著者
泉澤 遥 平山 颯太 水上 陽誠 奈佐原(西田) 顕郎
出版者
一般社団法人 日本リモートセンシング学会
雑誌
日本リモートセンシング学会誌 (ISSN:02897911)
巻号頁・発行日
pp.2022.031, (Released:2023-05-23)
参考文献数
27

Okinawa Island faces a number of environmental problems, such as red soil runoff and biodiversity degradation. Land use/land cover (LULC) is a major factor contributing to these problems, as are changes in LULC. However, there are few up-to-date LULC maps for Okinawa Island with sufficient accuracy or details in classification categories. In this study, we developed an integrated localization method in which new local LULC maps with a localized classification category system were created by taking advantage of existing LULC maps (polygon-based maps and probabilistic layers from AI-based maps) and local expert knowledge.
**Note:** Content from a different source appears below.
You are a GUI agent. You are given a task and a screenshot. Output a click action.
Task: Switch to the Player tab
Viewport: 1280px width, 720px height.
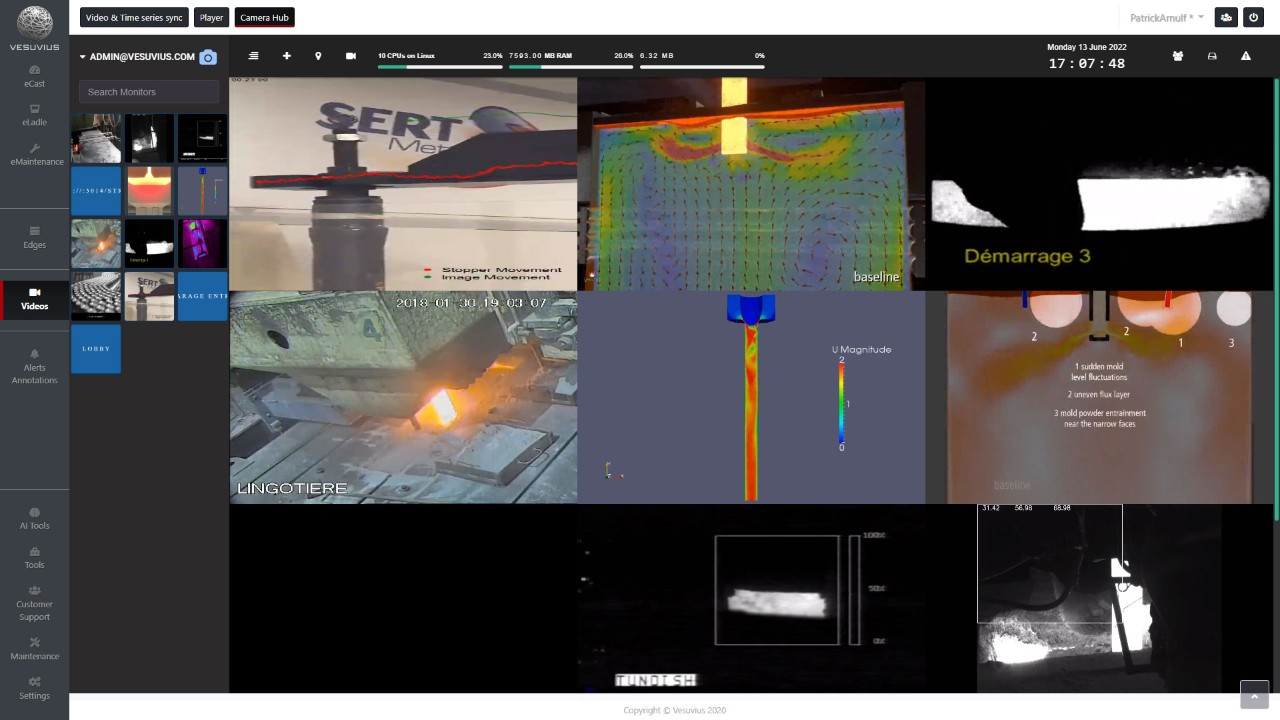coord(211,18)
Using this method, we created LULC maps with 13 categories including major categories found on Okinawa Island such as "Agricultural greenhouse," "Sugarcane," "Pineapple" and "Mangrove forest." We used Sentinel-1 and -2 satellite images, Google’s Dynamic World (DW) probability maps, JAXA’s HRLULC version 21.11 (JAXA-v21.11) probability maps, and MAFF’s Fude Polygon maps as input data for classification. By combining all these input data as a single feature space and, applying Random Forests classification with training data collected by ourselves, we obtained an updated LULC map (2020 as the reference year, 10-m spatial resolution) with a higher overall accuracy (OA; 88.45±1.10 %) than other existing maps. To find the contribution of each set of input data, we tested different choices and combinations of the input data. OA was the lowest (83.18±1.29 %) in the case of Sentinel satellite images only (LC_S), however, incorporating DW probability maps (LC_S&D) or JAXA-v21.11 probability maps (LC_S&J) increased the OA to 85.56±1.21 % and 84.20±1.26 %, respectively. Incorporating Fude Polygon maps (LC_S&F) increased the OA to 86.28±1.19 %. The product developed in this study has been released on JAXA’s "High-resolution Land Use Land Cover Maps" website.